British Columbia Education Minister Peter Fassbender today said the provincial government will protect students by appealing a court decision that last week affirmed teachers' right to negotiate class size and composition limits.

"The judgment centred on the union's interests, not students' needs," Fassbender said in a prepared statement. "It is government's responsibility to balance those interests against the best interests of students, their families, and the 4.6 million British Columbians who already invest nearly $5 billion into the K-12 education every year."

On Jan. 27, B.C. Supreme Court justice Susan Griffin ruled that legislation the government passed restricting the B.C. Teachers' Federation from negotiating working conditions in their contracts with the government was unconstitutional.

Griffin awarded the BCTF $2 million in damages and made it clear that the ruling opens up the possibility of grievances going back to 2002 when the province first passed laws breaking the BCTF's contract and taking working conditions off the table.

Aside from the province's legal concerns, Fassbender noted, "In practical terms, the judgment is completely unaffordable for taxpayers."

"Today, we learned Premier Clark and Education Minister Peter Fassbender are not serious about stability in B.C.'s education system," BCTF President Jim Iker said, according to speaking notes for a news conference this morning.

"By announcing their intent to appeal B.C. teachers' important and historic court victory, Christy Clark's government has shown they think they are above the law," he said. "The government has broken the law, the Constitution, twice.

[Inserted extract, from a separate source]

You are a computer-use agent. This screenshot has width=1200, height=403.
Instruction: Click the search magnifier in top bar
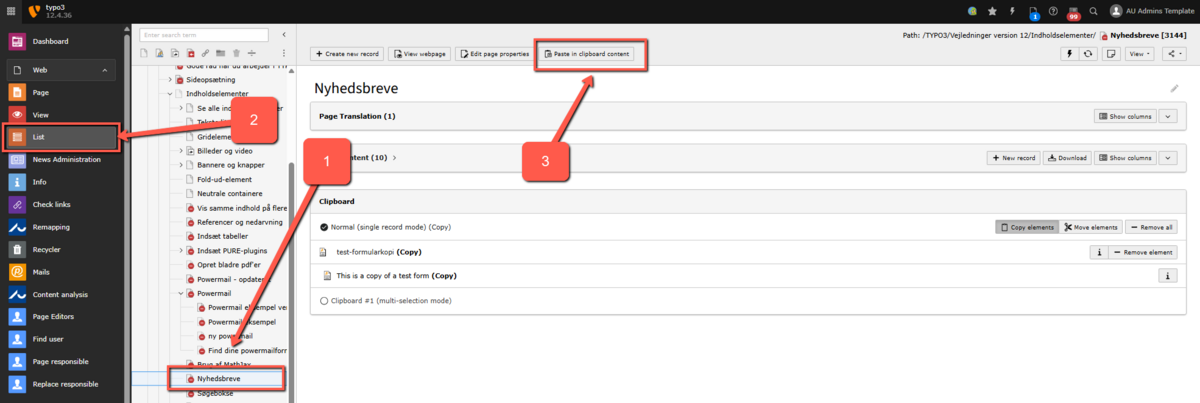pos(1094,11)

But, they continue to put their own political agenda before students."

Teachers want students to get the support they need, said Iker. "Christy Clark is saying no to smaller classes, no to increased support for students with special needs, and no to extra help for all kids."

NDP education critic Rob Fleming has a press event on the topic scheduled this afternoon.

Premier Clark last week was quick to say the government would appeal Griffin's ruling, though at that point Fassbender said he would take time to review the reasons for judgement in the "complicated" case before deciding how to proceed.